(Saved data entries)
• • • • • • •

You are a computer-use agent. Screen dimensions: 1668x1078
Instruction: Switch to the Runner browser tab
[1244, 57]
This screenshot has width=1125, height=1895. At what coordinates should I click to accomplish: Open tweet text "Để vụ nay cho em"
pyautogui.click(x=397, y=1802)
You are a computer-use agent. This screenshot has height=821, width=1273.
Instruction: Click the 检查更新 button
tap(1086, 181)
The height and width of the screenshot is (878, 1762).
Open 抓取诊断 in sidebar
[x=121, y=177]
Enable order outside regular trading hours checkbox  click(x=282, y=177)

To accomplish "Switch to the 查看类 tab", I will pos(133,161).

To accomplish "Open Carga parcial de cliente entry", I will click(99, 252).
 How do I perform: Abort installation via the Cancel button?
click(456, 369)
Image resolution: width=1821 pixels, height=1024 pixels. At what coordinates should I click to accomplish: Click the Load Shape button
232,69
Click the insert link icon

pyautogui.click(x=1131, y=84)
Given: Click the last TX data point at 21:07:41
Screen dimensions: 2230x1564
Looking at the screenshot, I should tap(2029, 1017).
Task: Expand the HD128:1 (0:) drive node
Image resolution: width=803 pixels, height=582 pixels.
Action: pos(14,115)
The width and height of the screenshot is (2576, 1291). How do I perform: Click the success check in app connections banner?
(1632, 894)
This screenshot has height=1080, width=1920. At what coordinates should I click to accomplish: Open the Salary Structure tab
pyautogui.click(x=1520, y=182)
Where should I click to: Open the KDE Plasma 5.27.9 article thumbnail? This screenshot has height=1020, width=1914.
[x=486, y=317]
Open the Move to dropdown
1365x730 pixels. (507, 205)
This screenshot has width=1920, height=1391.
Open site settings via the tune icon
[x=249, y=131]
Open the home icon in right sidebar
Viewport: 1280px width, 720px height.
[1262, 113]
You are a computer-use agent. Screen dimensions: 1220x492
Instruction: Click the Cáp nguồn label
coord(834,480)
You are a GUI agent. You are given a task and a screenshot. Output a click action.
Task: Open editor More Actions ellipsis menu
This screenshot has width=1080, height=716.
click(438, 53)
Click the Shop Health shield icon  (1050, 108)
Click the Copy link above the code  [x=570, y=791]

• • • • • • •

■ Goal of the exercise:
Update the listing above so that every instance of "computer-use agent" becomes "desktop automation agent", and keep everything else as it is.

■ The response:
You are a desktop automation agent. Screen dimensions: 1668x1078
Instruction: Switch to the Runner browser tab
[1244, 57]
This screenshot has width=1125, height=1895. At what coordinates should I click to accomplish: Open tweet text "Để vụ nay cho em"
pyautogui.click(x=397, y=1802)
You are a desktop automation agent. This screenshot has height=821, width=1273.
Instruction: Click the 检查更新 button
tap(1086, 181)
The height and width of the screenshot is (878, 1762).
Open 抓取诊断 in sidebar
[x=121, y=177]
Enable order outside regular trading hours checkbox  click(x=282, y=177)

To accomplish "Switch to the 查看类 tab", I will pos(133,161).

To accomplish "Open Carga parcial de cliente entry", I will click(99, 252).
 How do I perform: Abort installation via the Cancel button?
click(456, 369)
Image resolution: width=1821 pixels, height=1024 pixels. At what coordinates should I click to accomplish: Click the Load Shape button
232,69
Click the insert link icon

pyautogui.click(x=1131, y=84)
Given: Click the last TX data point at 21:07:41
Screen dimensions: 2230x1564
Looking at the screenshot, I should tap(2029, 1017).
Task: Expand the HD128:1 (0:) drive node
Image resolution: width=803 pixels, height=582 pixels.
Action: pos(14,115)
The width and height of the screenshot is (2576, 1291). How do I perform: Click the success check in app connections banner?
(1632, 894)
This screenshot has height=1080, width=1920. At what coordinates should I click to accomplish: Open the Salary Structure tab
pyautogui.click(x=1520, y=182)
Where should I click to: Open the KDE Plasma 5.27.9 article thumbnail? This screenshot has height=1020, width=1914.
[x=486, y=317]
Open the Move to dropdown
1365x730 pixels. (507, 205)
This screenshot has width=1920, height=1391.
Open site settings via the tune icon
[x=249, y=131]
Open the home icon in right sidebar
Viewport: 1280px width, 720px height.
[1262, 113]
You are a desktop automation agent. Screen dimensions: 1220x492
Instruction: Click the Cáp nguồn label
coord(834,480)
You are a GUI agent. You are given a task and a screenshot. Output a click action.
Task: Open editor More Actions ellipsis menu
This screenshot has width=1080, height=716.
click(438, 53)
Click the Shop Health shield icon  (1050, 108)
Click the Copy link above the code  [x=570, y=791]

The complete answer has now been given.